We Had A Great Time Using Nintendo Labo To Turn The Switch Into A House

We Had A Great Time Using Nintendo Labo To Turn The Switch Into A House

Nintendo estimates that it takes two to three hours to turn its Switch console into an interactive cardboard-walled house. Ace cardboard-folder Gita Jackson and I did it in one.

We did this as our first test of Nintendo Labo, the new Nintendo project that involves creating contraptions by combining the portable console with pieces of custom-cut cardboard. We’ve got a video of the whole process for you all to check out, to show just what making one of the new Labo creations is like. Don’t worry, it’s not an hour long. We sped it up.

Building something out of Labo is more fun than building IKEA furniture and possibly up there with making a cool Lego build. You start with a stack of scored cardboard that you have to punch out, follow interactive instructions on the Switch screen, make the right folds, apply some stickers, put it all together with the Switch and one Joy-Con, and you’ve got an interactive toy house.

There are some cute little games in there, too. The gimmick with the house is that you can plug the crank, spring or key into any of three openings on the sides or bottom of the house and each will change what appears to be going on inside the house.

Plug in just the crank on a side wall and you get a toy carousel. Plug in the key instead and you get a faucet. Turn the key to flood the room.

Plug the key and spring into opposite walls and the house becomes a little minecart game:

Plug in the spring on the bottom and the key on the left or right and you get a bowling mini-game:

Other configurations can trigger other mini-games or change the time of day inside or even produce a virtual microwave with which you can prepare meals for the critter living in the house to eat.

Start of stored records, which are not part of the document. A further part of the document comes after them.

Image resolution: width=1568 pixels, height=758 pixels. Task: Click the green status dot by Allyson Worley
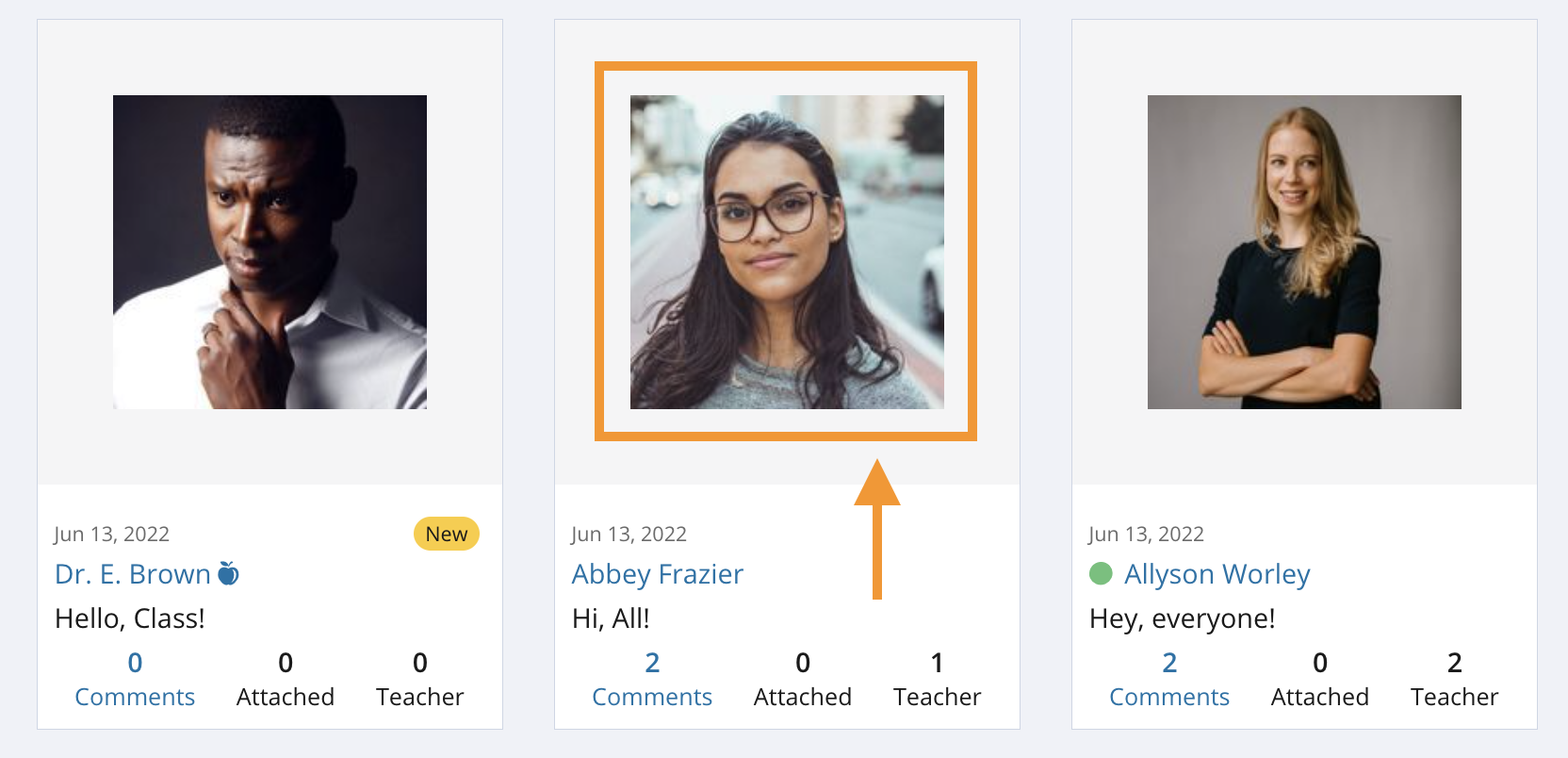tap(1101, 573)
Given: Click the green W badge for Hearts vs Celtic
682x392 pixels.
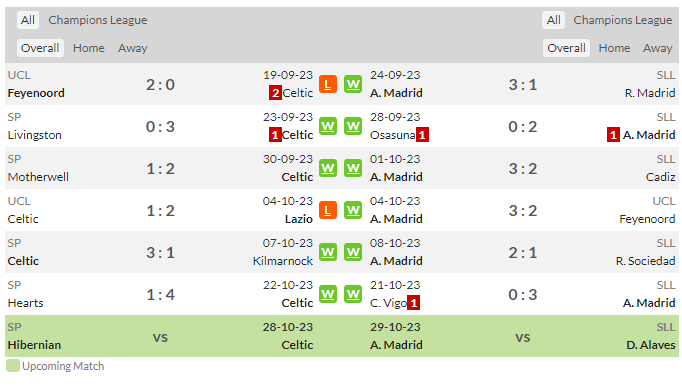Looking at the screenshot, I should tap(328, 295).
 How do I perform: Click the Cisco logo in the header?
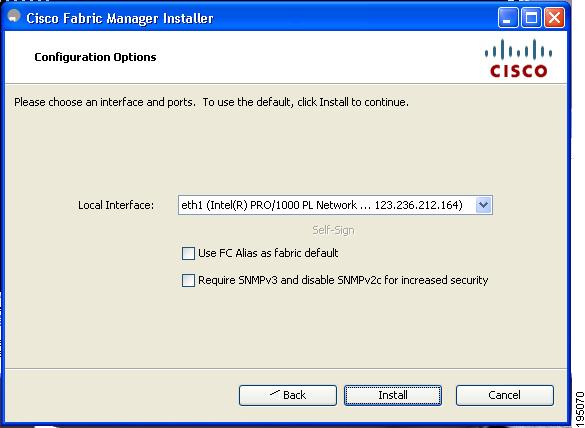click(x=519, y=58)
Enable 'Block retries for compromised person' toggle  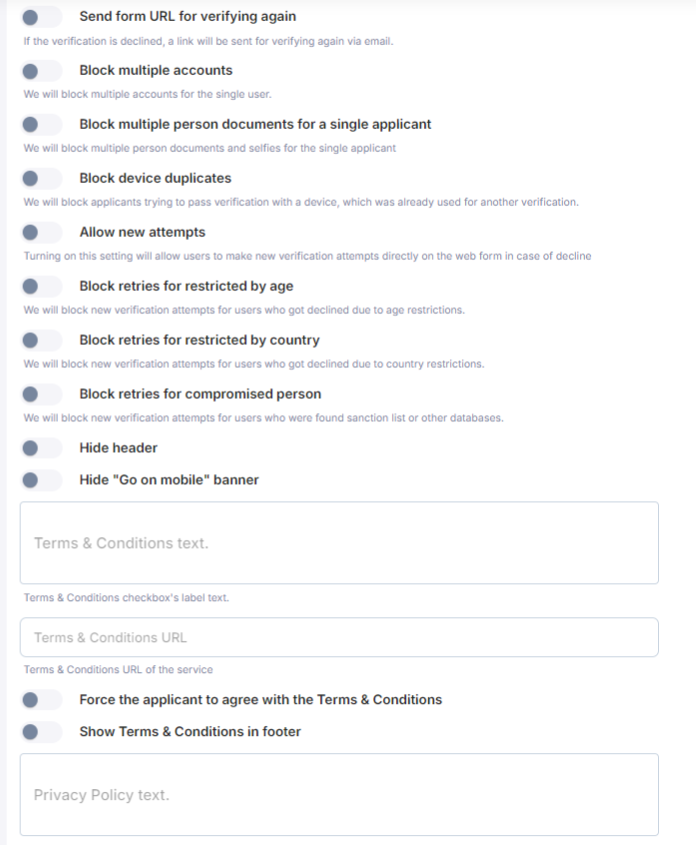pyautogui.click(x=41, y=395)
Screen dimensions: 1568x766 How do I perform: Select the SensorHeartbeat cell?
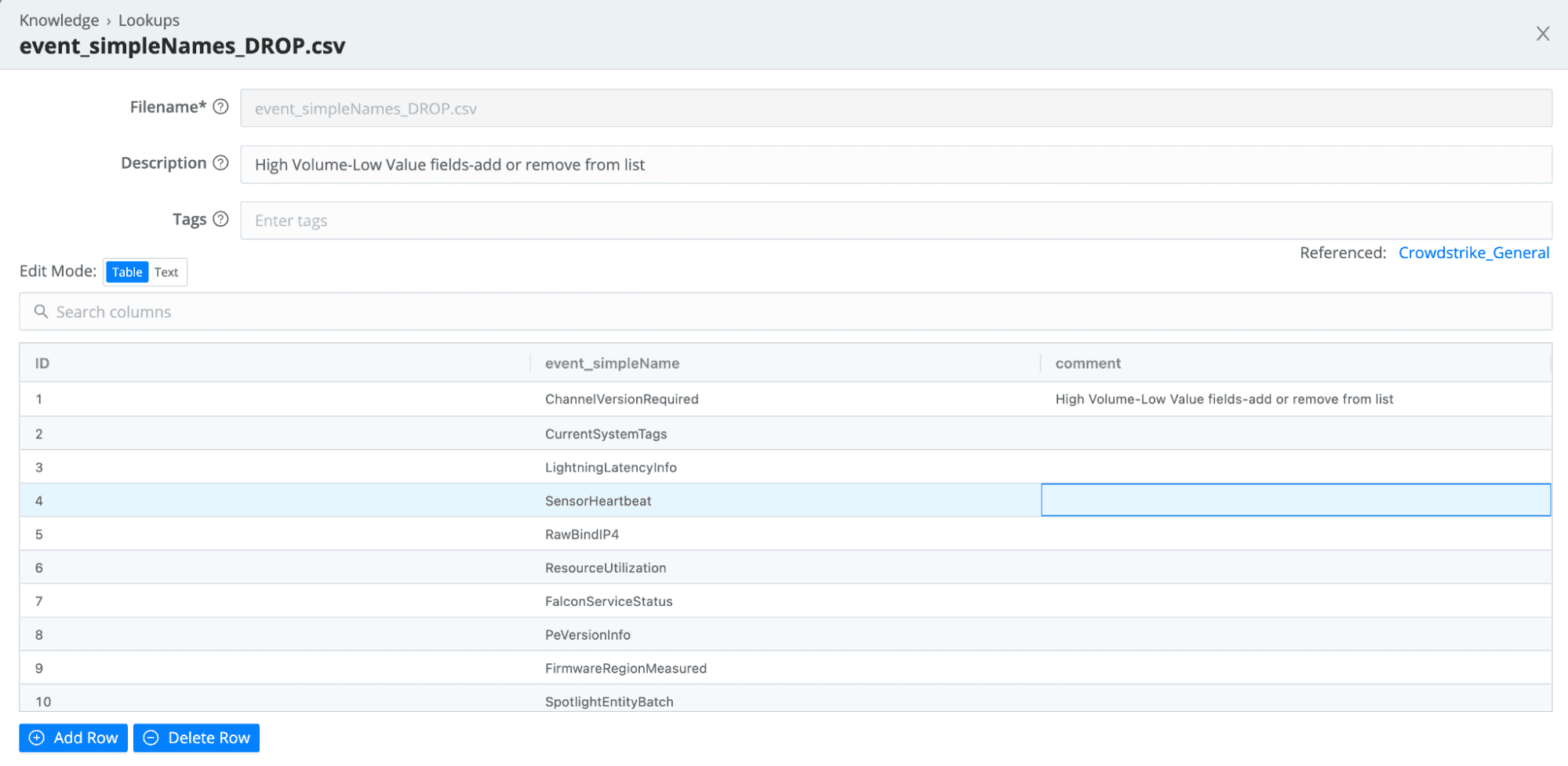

Nintendo is pushing the idea that there’s fun to be had in building the Labo constructions, decorating them, playing with them and even in figuring out how they work. Sure enough, there’s a very Nintendo-style explanatory mode in which a crew of characters with names such as Lerna Lotte and Plaise Allatyme chat with you about how in the world some cardboard, stickers a Switch screen and one Joy-Con controller can even do this.

The whole offering for the house is clever and interesting. It’s geared for kids first and foremost and doesn’t seem like something most adults would probably play with long-term. It’s still impressive to put together and see in action, and I consider it money well spent.

The House is just one of a handful of builds that are part of the Labo’s Variety Kit, of which we’ll have a full review soon.

For now, though, just imagine how much fun Labo speedruns are going to be.